Copy every record exactly as it appears in the data below.

*** EXERCISE MATERIALS ***

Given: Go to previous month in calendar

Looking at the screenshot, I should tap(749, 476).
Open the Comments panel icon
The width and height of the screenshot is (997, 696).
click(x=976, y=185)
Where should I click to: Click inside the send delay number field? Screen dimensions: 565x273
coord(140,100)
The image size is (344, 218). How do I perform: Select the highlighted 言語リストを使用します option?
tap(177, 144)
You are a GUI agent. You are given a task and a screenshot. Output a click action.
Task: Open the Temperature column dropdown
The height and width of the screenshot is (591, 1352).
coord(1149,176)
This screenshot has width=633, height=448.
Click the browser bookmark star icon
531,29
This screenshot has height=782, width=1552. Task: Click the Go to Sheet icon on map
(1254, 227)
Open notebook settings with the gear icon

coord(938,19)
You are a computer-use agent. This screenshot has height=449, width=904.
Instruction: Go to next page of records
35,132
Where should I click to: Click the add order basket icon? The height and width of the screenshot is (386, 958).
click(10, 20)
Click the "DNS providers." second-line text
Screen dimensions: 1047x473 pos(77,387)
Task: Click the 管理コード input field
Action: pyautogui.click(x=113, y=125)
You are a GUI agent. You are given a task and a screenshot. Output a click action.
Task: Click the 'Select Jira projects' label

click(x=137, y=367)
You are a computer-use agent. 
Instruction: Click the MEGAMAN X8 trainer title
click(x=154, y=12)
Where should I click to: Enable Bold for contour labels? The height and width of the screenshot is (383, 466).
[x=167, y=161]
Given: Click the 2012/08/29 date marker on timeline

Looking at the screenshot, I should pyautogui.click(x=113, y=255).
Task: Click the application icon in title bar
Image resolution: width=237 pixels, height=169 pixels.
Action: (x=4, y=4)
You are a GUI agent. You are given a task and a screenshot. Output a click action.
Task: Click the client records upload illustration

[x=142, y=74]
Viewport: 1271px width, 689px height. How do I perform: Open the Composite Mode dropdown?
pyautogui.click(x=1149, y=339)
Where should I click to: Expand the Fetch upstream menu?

*** End of EXERCISE MATERIALS ***

(THE ANSWER)
Given: Go to previous month in calendar

Looking at the screenshot, I should tap(749, 476).
Open the Comments panel icon
The width and height of the screenshot is (997, 696).
click(x=976, y=185)
Where should I click to: Click inside the send delay number field? Screen dimensions: 565x273
coord(140,100)
The image size is (344, 218). How do I perform: Select the highlighted 言語リストを使用します option?
tap(177, 144)
You are a GUI agent. You are given a task and a screenshot. Output a click action.
Task: Open the Temperature column dropdown
The height and width of the screenshot is (591, 1352).
coord(1149,176)
This screenshot has width=633, height=448.
Click the browser bookmark star icon
531,29
This screenshot has height=782, width=1552. Task: Click the Go to Sheet icon on map
(1254, 227)
Open notebook settings with the gear icon

coord(938,19)
You are a computer-use agent. This screenshot has height=449, width=904.
Instruction: Go to next page of records
35,132
Where should I click to: Click the add order basket icon? The height and width of the screenshot is (386, 958).
click(10, 20)
Click the "DNS providers." second-line text
Screen dimensions: 1047x473 pos(77,387)
Task: Click the 管理コード input field
Action: pyautogui.click(x=113, y=125)
You are a GUI agent. You are given a task and a screenshot. Output a click action.
Task: Click the 'Select Jira projects' label

click(x=137, y=367)
You are a computer-use agent. 
Instruction: Click the MEGAMAN X8 trainer title
click(x=154, y=12)
Where should I click to: Enable Bold for contour labels? The height and width of the screenshot is (383, 466).
[x=167, y=161]
Given: Click the 2012/08/29 date marker on timeline

Looking at the screenshot, I should pyautogui.click(x=113, y=255).
Task: Click the application icon in title bar
Image resolution: width=237 pixels, height=169 pixels.
Action: (x=4, y=4)
You are a GUI agent. You are given a task and a screenshot. Output a click action.
Task: Click the client records upload illustration

[x=142, y=74]
Viewport: 1271px width, 689px height. How do I perform: Open the Composite Mode dropdown?
pyautogui.click(x=1149, y=339)
Where should I click to: Expand the Fetch upstream menu?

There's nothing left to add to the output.